Opinion
No. 2010–2756 K C.
2013-03-21
Appeal from an order of the Civil Court of the City of New York, Kings County (Sylvia G. Ash, J.), entered January 20, 2010. The order granted plaintiff's motion for summary judgment and denied defendant's cross motion for summary judgment dismissing the complaint.
Present: PESCE, P.J., WESTON and RIOS, JJ.
ORDERED that the order is affirmed, with $25 costs.

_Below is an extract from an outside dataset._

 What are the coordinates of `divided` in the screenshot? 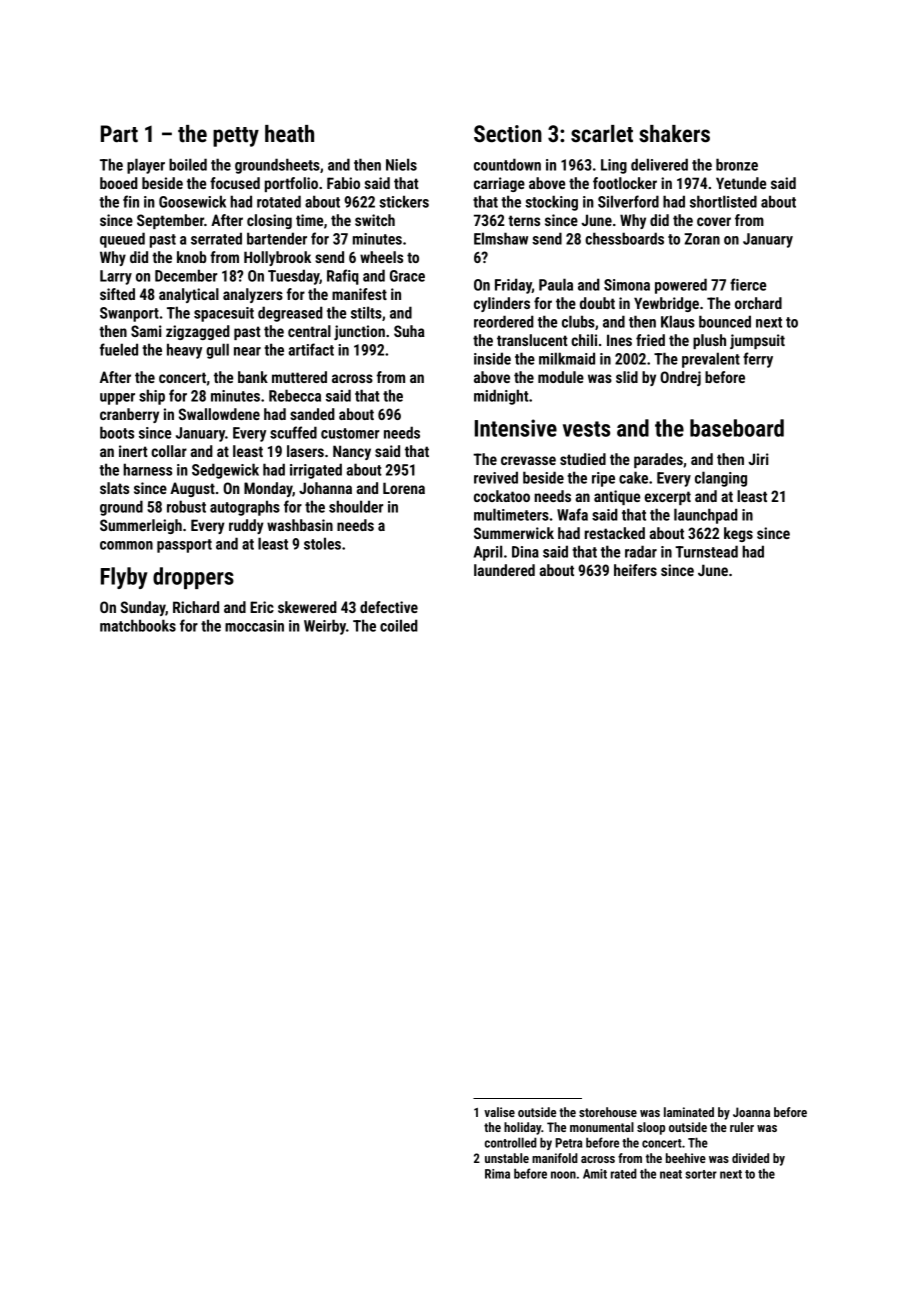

In this action by a provider to recover assigned first-party no-fault benefits, defendant appeals from an order of the Civil Court which granted plaintiff's motion for summary judgment and denied defendant's cross motion for summary judgment dismissing the complaint.
In support of its cross motion, defendant submitted an affirmation from its attorney who stated that upon review of his office file and “knowledge of his office practices and procedures,” plaintiff failed to appear at a properly noticed examination under oath (EUO).
The affidavit of defendant's attorney was of no probative value as it lacked personal knowledge of the nonappearance of plaintiff. It is well settled that a motion for summary judgment must be supported by an affidavit from a person having knowledge of the facts (CPLR 3212[b] ). A conclusory statement from an attorney which fails to demonstrate his or her personal knowledge is insufficient to support summary judgment (Zuckerman v. City of New York, 49 N.Y.2d 557 [1980];Piltser v. Donna Lee Mgt. Corp., 29 AD3d 973 [2006];Gomez v. Sammy's Transp., Inc., 19 AD3d 544 [2005];Spearmon v. Times Sq. Stores Corp, 96 A.D.2d 552 [1983] ). To the extent our prior decisions ( see e.g. W & Z Acupuncture, P.C. v. Amex Assur. Co., 24 Misc.3d 142[A], 2009 N.Y. Slip Op 51732[U] [App Term, 2d, 11th & 13th Jud Dists 2009]; Points of Health Acupuncture, P.C. v. Lancer Ins. Co., 28 Misc.3d 133[A], 2010 N.Y. Slip Op 51338[U] [App Term, 2d, 11th & 13th Jud Dists 2010] ) would require a different result, they should no longer be followed.
While a medical provider is required to submit to examinations under oath when requested by the insurer (Insurance Department Regulations [11 NYCRR] § 65–1.1), as a condition precedent to payment of a claim, their alleged noncompliance must be established by admissible evidence (Stephen Fogel Psychological, P.C. v. Progressive Cas. Ins. Co., 35 AD3d 720 [2006] ).
Based upon the foregoing, the order is affirmed.